Ryzen 9 9950X Performs 16% Faster On Intel-Optimized Linux Distro

ryzen-9-9950x-performs-16%-faster-on-intel-optimized-linux-distro
Ryzen 9 9950X Performs 16% Faster On Intel-Optimized Linux Distro

Posted by BeauHD from the importance-of-software-optimizations dept.

Phoronix’s Michael Larabel benchmarked AMD’s latest Ryzen 9 9950X in several different Linux distros and found that the Zen 5 chip performs up to 16% faster with the Intel-optimized Clear Linux distro. Here’s an excerpt from the report: The Linux distributions for this round of testing on the AMD Ryzen 9 9950X included Arch Linux, CachyOS, Clear Linux, Fedora Workstation 40, Ubuntu 24.04 LTS, and a recent daily snapshot of Ubuntu 24.10 in its current development form. Intel’s Clear Linux is the one most interesting for looking at on the new AMD Zen 5 hardware.

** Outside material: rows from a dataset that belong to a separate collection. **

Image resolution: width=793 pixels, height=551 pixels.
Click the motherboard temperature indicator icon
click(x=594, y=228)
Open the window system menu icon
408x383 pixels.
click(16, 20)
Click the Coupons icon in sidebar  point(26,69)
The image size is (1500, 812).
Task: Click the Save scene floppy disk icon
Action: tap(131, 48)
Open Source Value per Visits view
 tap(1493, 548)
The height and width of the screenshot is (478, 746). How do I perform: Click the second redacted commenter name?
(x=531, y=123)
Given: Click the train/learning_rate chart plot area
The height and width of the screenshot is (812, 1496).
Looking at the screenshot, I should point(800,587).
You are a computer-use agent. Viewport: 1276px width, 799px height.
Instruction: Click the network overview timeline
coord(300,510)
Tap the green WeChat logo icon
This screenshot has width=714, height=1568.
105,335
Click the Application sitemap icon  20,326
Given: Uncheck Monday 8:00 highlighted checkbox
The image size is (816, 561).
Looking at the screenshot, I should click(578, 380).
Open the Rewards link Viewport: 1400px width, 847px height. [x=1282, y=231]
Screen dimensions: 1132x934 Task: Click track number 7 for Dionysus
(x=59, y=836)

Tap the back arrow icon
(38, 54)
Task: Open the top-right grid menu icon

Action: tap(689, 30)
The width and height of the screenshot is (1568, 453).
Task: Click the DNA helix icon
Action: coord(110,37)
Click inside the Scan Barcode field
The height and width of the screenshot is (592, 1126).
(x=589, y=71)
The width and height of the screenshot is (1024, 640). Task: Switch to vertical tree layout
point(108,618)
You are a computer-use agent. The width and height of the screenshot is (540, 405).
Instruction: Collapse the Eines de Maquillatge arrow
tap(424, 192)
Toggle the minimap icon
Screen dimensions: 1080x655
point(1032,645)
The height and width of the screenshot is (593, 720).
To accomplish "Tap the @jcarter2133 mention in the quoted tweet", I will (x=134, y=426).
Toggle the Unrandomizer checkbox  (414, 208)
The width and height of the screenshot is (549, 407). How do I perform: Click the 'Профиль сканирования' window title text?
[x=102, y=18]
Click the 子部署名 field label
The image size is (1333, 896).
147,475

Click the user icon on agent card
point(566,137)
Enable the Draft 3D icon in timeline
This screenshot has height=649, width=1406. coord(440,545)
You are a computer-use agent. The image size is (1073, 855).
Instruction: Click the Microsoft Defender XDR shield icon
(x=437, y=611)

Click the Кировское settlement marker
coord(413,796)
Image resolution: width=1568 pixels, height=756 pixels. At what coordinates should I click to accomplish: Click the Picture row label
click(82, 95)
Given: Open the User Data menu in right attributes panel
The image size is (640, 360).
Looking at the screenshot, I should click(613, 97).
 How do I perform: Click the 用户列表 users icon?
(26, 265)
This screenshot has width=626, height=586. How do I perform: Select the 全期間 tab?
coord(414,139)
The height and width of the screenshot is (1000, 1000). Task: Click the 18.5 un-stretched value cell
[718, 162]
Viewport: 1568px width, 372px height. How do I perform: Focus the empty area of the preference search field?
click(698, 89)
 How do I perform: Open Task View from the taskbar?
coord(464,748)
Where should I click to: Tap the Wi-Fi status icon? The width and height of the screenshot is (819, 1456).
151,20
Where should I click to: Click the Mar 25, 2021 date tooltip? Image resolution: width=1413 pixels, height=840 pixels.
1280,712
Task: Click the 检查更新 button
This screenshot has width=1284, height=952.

While there hasn’t been so much Clear Linux news in recent times, it remains the most well optimized x86_64 Linux distribution out of the box. Clear Linux makes use of compiler function multi versioning, performance-minded defaults, aggressive compiler CFLAGS/CXXFLAGS defaults, optional AVX-512 usage for more libraries, and many other patches and optimizations in the name of delivering the greatest x86_64 Linux performance. And while not Intel’s focus, it works typically on AMD hardware too. […]

Using the same Ryzen 9 9950X system, all of these Linux distributions were tested in their default / out-of-the-box state. […] When taking the geometric mean of 59 benchmarks run across all of the Linux distributions on this AMD Ryzen 9 9950X system, Intel’s Clear Linux easily took the crown. Ubuntu 24.04 LTS — which was used for all of the Ryzen 9000 series Linux testing so far on Phoronix — was the slowest. Tapping Intel’s Clear Linux netted a 16% improvement on top of the performance offered by Ubuntu 24.04 LTS! Ubuntu 24.04 with the Ryzen 9000 series was already looking great generationally, but as shown today the performance can be even better with further software optimizations.

The Arch Linux powered CachyOS that is tuned out-of-the-box with a similar aim to Clear Linux also performed great. CachyOS was 7% faster than Ubuntu 24.04 LTS based on the geo mean and 3% faster than upstream Arch Linux itself. For different workloads though the CachyOS advantage over Arch Linux varied from a minimal difference to quite significant advantages. From the performance of PHP and Python scripts atop Clear Linux to compiling various server and HPC minded software, Intel’s Clear Linux — and a commendable second place for CachyOS — were showing that even greater performance can be achieved on the AMD Ryzen 9 9950X. Even for devoted Ubuntu Linux users, these results did show some nice advantages of the upcoming Ubuntu 24.10 release over Ubuntu 24.04 LTS thanks to the GCC 14 compiler. Ubuntu 24.10 performance is also still subject to change since the current daily ISOs haven’t yet moved past the Linux 6.8 kernel while Ubuntu 24.10 in October will be shipping with Linux 6.11.